# Clé usb plus reconnue



## difqonapple (18 Avril 2012)

Bonjour, j'ouvre un post car je n'ai pas vraiment trouvé ma réponse. 

Voici deux jours j'ai formaté ma clé au format mac généralisé car j'avais un petit problème avec....Enfin je l'ai fait dans les règles de l'art (enfin je pense). Elle marchait alors très bien, juste après le formatage, sans l'avoir déconnectée.

Ensuite une amie m'a demandé de lui passé un fichier, j'e l'ai donc mis sur ma clé et elle me l'a rendue en me disant que ma clé est reconnue par son Pc mais que lorsque qu'elle veut aller chercher le fichier dessus, windows lui dit d'insérer un disque... Je me dis alors, normal windows n'aime pas le format de la clé....

Je me décide donc à reformater ma clé mais la, stupeur, mon mac ne reconnais plus ma clé...et donc pas moyen de la formater.
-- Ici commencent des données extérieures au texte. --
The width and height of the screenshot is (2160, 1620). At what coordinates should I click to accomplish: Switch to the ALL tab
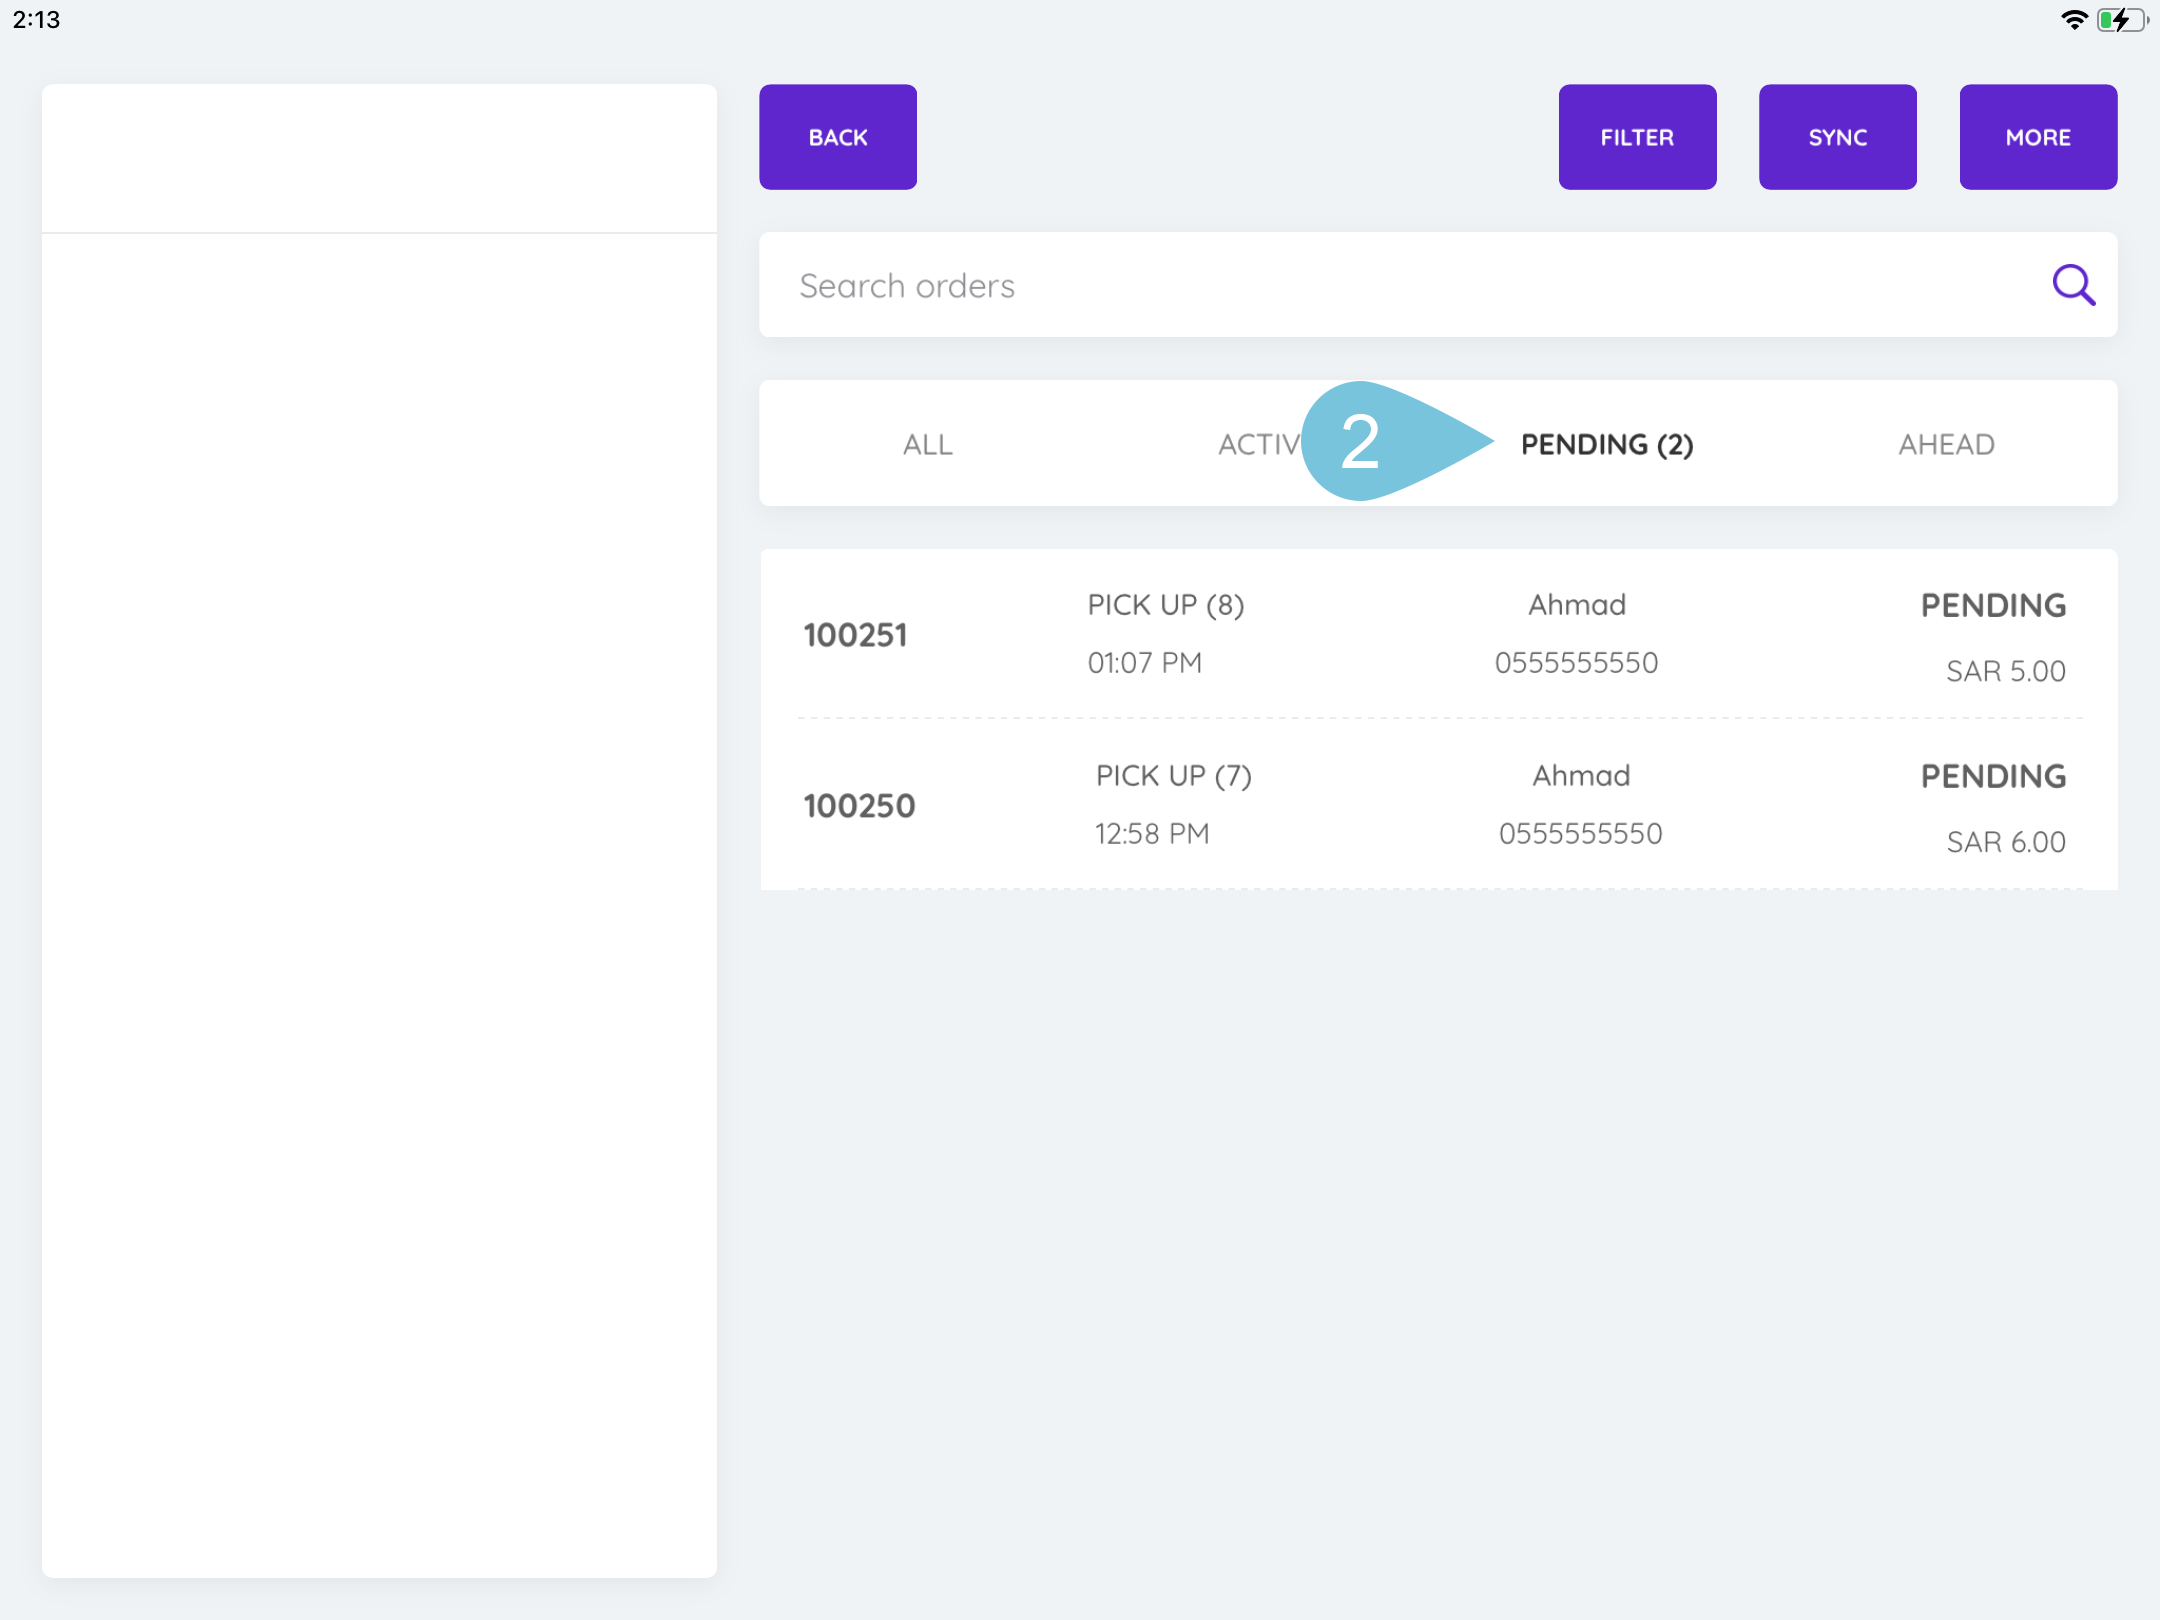927,444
J'ai aussi essayé à partir d'un ordi sur vista mais NADA. Sur windows, ma clé est "reconnue"(décotée branchée) mais informatable et sur mac rien...meme dans l'utilitaire de disque. Aurais-je supprimer le driver...mais alors elle ne serait plus reconnue nulle part...

Donc, si quelqu'un a une solution a essayé, je suis preneur...Parce qu'autrement ça sera direction la poubelle :'(

Cordialement difqon


----------



## difqonapple (18 Avril 2012)

Sorry pour le double post, mais il y a un peu de nouveau... Essayant tout ce que je connais, j'ai un moment redémarrer mon mac, clé tjrs branchée, a ce moment la elle est reconnue mais lorsque j'arrive dans le finder (malgré qu'elle clignote, donc qu'elle marche..) elle m'est invisible et c'est la même chose dans l'utilitaire de disque...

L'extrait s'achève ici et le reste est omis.